© Petra Öllinger
Erschienen in der Literaturzeitschrift „Literatur im Kleinformat“, St. Wolfgang: Werkraum Abersee, Juli/August 2002.
Ich bitte Sie, wer fährt schon in die Provinz auf Urlaub? Wer fährt heute schon auf Sommerfrische nach, – wohin sagten Sie – Strobl? Nach Strobl am Wolfgangsee, ins Salzkammergut? Dahin, wo die Wolken die Berge küssen? Wo es tagelang regnet, wenn es sich einregnet, und Sie tagelang auf dem Zimmer hocken müssen. Nach dem dritten Tag wundern Sie sich nicht mehr darüber, dass es im Salzkammergut so viele Selbstmörder gibt.

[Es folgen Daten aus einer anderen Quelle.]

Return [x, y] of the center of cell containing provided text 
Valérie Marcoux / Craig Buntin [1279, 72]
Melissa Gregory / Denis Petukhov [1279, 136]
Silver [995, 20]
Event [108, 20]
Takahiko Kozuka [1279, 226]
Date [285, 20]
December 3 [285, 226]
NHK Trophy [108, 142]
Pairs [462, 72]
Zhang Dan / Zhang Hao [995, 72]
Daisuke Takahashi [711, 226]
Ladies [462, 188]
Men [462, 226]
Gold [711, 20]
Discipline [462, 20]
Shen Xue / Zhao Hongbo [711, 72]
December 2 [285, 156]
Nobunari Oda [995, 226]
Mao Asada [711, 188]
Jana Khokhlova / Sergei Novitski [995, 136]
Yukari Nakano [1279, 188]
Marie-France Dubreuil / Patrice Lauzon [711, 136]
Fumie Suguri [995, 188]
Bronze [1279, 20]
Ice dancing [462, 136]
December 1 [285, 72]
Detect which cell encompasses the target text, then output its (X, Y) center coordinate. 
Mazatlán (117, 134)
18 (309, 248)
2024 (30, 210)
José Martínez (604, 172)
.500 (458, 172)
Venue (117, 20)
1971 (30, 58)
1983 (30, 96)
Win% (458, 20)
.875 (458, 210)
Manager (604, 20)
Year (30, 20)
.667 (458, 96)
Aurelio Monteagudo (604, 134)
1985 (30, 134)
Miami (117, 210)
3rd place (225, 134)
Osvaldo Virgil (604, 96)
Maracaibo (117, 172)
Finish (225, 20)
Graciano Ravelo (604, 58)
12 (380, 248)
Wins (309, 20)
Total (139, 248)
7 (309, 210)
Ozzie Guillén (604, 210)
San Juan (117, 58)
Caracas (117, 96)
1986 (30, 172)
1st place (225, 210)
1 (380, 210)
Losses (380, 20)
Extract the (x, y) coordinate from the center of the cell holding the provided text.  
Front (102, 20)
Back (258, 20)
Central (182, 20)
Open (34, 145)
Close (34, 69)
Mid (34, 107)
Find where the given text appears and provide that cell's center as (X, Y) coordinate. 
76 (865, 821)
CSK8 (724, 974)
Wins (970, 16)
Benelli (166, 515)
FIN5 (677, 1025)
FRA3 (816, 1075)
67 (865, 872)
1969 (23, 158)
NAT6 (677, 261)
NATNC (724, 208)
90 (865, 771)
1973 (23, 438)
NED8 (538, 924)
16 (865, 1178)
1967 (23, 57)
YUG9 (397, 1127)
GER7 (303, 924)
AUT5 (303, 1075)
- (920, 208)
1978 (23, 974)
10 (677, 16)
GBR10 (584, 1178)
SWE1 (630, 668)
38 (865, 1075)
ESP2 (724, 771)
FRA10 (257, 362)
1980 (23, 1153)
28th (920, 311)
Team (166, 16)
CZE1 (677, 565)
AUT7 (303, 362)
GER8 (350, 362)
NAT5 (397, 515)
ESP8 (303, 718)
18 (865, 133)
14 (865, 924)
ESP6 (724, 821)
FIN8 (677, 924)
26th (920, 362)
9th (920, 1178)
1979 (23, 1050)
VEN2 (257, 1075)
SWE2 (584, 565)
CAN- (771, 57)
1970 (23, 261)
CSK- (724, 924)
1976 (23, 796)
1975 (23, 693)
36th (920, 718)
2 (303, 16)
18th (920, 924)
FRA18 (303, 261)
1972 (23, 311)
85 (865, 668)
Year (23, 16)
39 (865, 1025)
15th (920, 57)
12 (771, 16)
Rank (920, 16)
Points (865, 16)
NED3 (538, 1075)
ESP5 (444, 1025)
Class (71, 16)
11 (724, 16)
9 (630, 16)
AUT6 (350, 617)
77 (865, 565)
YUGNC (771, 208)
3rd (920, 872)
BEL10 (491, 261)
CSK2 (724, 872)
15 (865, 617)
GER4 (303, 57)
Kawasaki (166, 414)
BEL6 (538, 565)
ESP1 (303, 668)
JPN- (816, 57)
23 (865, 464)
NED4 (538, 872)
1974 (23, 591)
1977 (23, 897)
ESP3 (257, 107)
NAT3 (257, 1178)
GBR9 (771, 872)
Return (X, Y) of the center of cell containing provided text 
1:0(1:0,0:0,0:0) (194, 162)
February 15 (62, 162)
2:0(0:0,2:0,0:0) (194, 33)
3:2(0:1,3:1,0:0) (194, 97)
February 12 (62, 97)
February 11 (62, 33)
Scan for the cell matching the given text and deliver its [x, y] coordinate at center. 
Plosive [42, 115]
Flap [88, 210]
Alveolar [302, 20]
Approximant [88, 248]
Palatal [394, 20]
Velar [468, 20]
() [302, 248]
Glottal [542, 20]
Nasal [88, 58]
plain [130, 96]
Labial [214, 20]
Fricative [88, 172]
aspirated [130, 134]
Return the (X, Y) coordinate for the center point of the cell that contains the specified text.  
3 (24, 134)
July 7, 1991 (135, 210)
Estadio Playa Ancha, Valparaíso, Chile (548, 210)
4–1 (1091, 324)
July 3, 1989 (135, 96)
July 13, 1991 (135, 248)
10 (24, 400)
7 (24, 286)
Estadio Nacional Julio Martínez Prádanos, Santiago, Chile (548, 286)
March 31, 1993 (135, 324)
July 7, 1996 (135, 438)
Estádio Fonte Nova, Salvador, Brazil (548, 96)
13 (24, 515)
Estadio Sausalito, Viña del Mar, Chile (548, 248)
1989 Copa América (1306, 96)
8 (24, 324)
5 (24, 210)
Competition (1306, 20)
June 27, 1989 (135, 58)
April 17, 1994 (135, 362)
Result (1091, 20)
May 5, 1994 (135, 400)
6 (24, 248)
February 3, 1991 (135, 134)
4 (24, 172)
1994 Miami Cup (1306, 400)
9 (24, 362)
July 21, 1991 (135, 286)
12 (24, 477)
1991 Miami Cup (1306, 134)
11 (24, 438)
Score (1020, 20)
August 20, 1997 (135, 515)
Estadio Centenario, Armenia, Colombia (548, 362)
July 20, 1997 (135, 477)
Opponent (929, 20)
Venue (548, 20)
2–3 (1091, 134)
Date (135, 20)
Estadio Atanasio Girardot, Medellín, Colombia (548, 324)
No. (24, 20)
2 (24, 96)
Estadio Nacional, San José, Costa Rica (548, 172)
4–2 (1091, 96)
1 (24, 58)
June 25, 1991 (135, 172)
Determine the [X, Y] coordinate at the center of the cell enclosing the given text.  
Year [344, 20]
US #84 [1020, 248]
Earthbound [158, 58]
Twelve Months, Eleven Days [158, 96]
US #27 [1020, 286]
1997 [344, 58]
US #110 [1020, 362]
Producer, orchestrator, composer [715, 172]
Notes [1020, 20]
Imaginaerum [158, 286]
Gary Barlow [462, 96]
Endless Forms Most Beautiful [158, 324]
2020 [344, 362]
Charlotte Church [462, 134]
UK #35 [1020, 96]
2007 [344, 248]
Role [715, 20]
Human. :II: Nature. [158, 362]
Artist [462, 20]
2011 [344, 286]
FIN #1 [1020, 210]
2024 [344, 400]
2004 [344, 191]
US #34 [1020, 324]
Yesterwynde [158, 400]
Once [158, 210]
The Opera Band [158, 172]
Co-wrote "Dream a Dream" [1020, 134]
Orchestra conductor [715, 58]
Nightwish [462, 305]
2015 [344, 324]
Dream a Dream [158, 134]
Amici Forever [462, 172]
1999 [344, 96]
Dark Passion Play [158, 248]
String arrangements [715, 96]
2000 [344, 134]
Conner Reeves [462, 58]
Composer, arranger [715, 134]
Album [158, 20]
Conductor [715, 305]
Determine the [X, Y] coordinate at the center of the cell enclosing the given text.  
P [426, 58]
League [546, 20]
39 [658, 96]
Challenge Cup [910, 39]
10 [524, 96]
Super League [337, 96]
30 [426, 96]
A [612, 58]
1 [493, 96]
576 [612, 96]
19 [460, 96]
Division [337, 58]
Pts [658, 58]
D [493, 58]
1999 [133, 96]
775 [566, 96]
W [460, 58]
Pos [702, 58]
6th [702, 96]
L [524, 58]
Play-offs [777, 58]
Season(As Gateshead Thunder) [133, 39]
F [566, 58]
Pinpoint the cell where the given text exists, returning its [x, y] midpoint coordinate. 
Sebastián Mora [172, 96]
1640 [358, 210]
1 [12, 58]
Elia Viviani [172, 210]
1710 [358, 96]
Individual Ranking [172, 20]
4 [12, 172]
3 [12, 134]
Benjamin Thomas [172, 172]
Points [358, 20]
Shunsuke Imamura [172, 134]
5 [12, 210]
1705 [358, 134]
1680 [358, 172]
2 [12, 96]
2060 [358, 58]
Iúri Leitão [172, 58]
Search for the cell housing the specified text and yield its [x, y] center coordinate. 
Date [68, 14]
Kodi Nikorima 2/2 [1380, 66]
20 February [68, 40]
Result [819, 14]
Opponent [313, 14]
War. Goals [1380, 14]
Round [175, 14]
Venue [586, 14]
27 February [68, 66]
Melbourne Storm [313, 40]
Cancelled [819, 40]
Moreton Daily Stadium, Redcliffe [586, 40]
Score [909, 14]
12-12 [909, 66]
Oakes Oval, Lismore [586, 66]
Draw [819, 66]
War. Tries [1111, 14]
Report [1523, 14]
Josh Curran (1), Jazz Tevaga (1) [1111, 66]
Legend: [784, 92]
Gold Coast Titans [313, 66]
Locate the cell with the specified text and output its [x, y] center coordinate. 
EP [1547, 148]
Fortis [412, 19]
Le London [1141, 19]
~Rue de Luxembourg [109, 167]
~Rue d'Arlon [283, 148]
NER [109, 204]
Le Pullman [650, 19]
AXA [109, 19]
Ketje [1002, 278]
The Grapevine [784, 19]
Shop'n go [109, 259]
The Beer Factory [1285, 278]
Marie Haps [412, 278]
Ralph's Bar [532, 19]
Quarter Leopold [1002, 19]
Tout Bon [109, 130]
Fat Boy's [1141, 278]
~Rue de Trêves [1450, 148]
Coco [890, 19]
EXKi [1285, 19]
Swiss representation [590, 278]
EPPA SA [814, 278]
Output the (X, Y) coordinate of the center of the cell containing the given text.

Sogar Ihre Lieblingsbeschäftigung, für die Sie sonst selten Zeit finden, fällt Ihnen auf die Nerven. Spätestens nach dem dritten Tag – garantiert. Und zwar dermaßen auf die Nerven, dass Sie am liebsten alle mitgeschleppten Bücher aus dem Fenster werfen würden: Mann, Remarque, Kaschnitz. Der endlose Regen lässt nicht mehr die Hoffnung aufkommen, jemals wieder während Ihres Aufenthaltes hier trocknen Fußes etwas unternehmen zu können. Und da wollen Sie hinfahren? Kann man da überhaupt etwas erleben, außer den auf Fröhlichkeit und total event getrimmten Wasserskischule-Darbietungen. Oder der Sonntagsmesse? Oder der Fahrt mit einem Schiff über den Wolfgangsee?
Ich habe ja schon viele Regen erlebt. In Irland, wo es eine Minute regnet, oder eine Stunde, oder einen Tag, aber immerhin quetschte sich die Sonne immer wieder durch die Wolken, und ich hatte nie das Gefühl zwischen Bergketten ersticken oder die touristenergebene (scheinheilig traue ich mich ja gar nicht zu sagen) Freundlichkeit der Einheimischen aushalten zu müssen. Oder in Asien, warme, lustige Regentropfen hüpfen in den Straßen auf und ab. Auch wenn der Monsun tagelang auf die Köpfe prasselt, verheißt er immer wieder die Aussicht auf ein menschliches Weiterbestehen nach der Regenzeit.
Hier jedoch schließt jeder Tropfen eine Engstirnigkeit und Hoffnungslosigkeit ein, auch die der Gäste! Der Regen ist unaufhörlich, mal ein leichtes Nieseln, mal ein Nebelreißen, dann wieder dicke, schwere Wassermassen, die einem die Zimmerfenster einzudrücken drohen. Den Bäumen, deren Äste feuchtschwer nach unten hängen, sehen so leidvoll aus, dass man ihnen wünscht, sie könnten sich die Nässe aus dem Nadelfell schütteln. Draußen ist es duster, und Sie müssen mitten am sommerlichen Nachmittag das Licht einschalten. Die Sicht, nervös auf die Berge geheftet, ob sie nicht doch ihre Gipfel feigeben, verschwindet schlussendlich in einem traurigen Grau. Der Blick in die bunte ferne Welt wird Ihnen verwehrt, TV-mediale Ablenkung unmöglich, denn es gibt keinen Fernseher auf Ihrem Zimmer. Nur der mitgebrachte Bücherstapel könnte etwas Abwechslung bringen. Aber die Lust auf 1000seitige Werke ist Ihnen schon längst vergangen. Vielleicht hilft der Kurzausflug in ein örtliches Wirtshaus? Bekanntes wird Ihnen da serviert, Schweinebraten und Schnitzel und Mickey Maus-Teller. Versuchen Sie es aber nicht nach 22 Uhr abends. Die Auswahl beschränkt sich dann auf Würstel oder Toast. Schließlich würgen Sie Ihren Kummer mit einer Sachertorte und einem Häferlkaffee hinunter – das können Sie auch nach 22 Uhr. Wenn sich das regnerische Grau in der Nacht versteckt hat.